Cannot be any better! or is it?
No suspense in that, because we still have one more aspect to be revealed!

So, let’s say that the banking system receives a request from Charlie to transfer $100 to Bob.
The banking system runs all the tests for confidentiality, integrity, and authenticity, and makes sure that the message is real, and promptly executes the transaction.
Next day, Charlie visits the bank and starts complaining about the transfer and states that he had never requested any such transfer!

To handle such a situation, we should introduce Non-repudiation.



Non-repudiation:

The creator of the message cannot deny the ownership of the message, and refute his/her intention in the creation or transmission of the message.

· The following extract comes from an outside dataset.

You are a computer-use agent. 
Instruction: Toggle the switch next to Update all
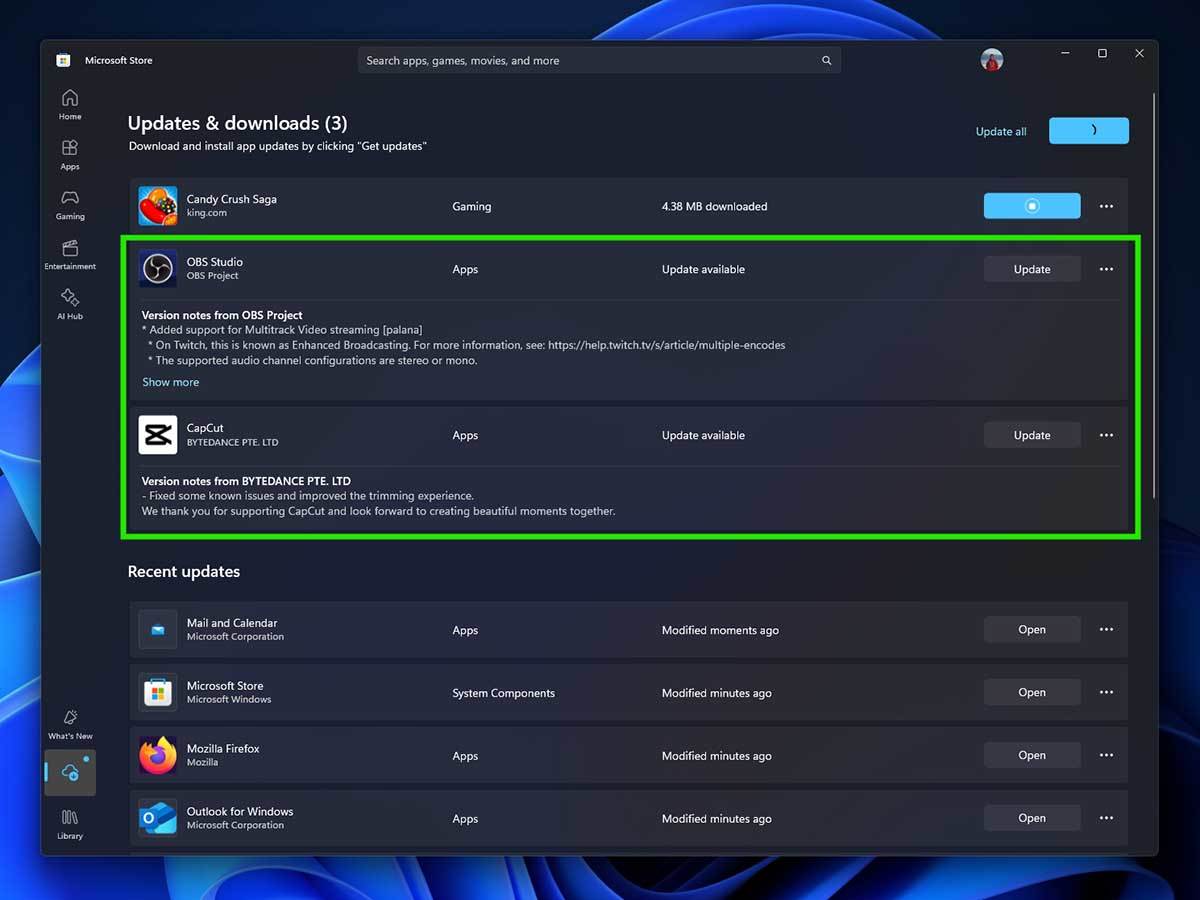(1088, 130)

Authentication and non-repudiation, are closely related, but still different.

Traditionally, in the world on pen and paper, the authenticity of a document is achieved using “signatures”, and proper analysis of a signature could also give enough evidence for non-repudiation. There are also other means such as notarization, and presentation of photo id.

But, in the digital world, we cannot use a physical signature. Anyone could copy/paste the signature and try to forge documents. After all copy/paste is the first thing we learn to do on computers!

Non-repudiation can be achieved by combining  Integrity and Authentication
One such way is public key infrastructure, which uses digital signatures and digital certificates for verifying the origin of the message.

So concluding, Confidentiality, Integrity, Authentication, and Non-repudiation form the basis of cryptography and can be used as a grading system for evaluating the strength of a cryptographic system.

In future articles, we would look into each of these aspects in detail.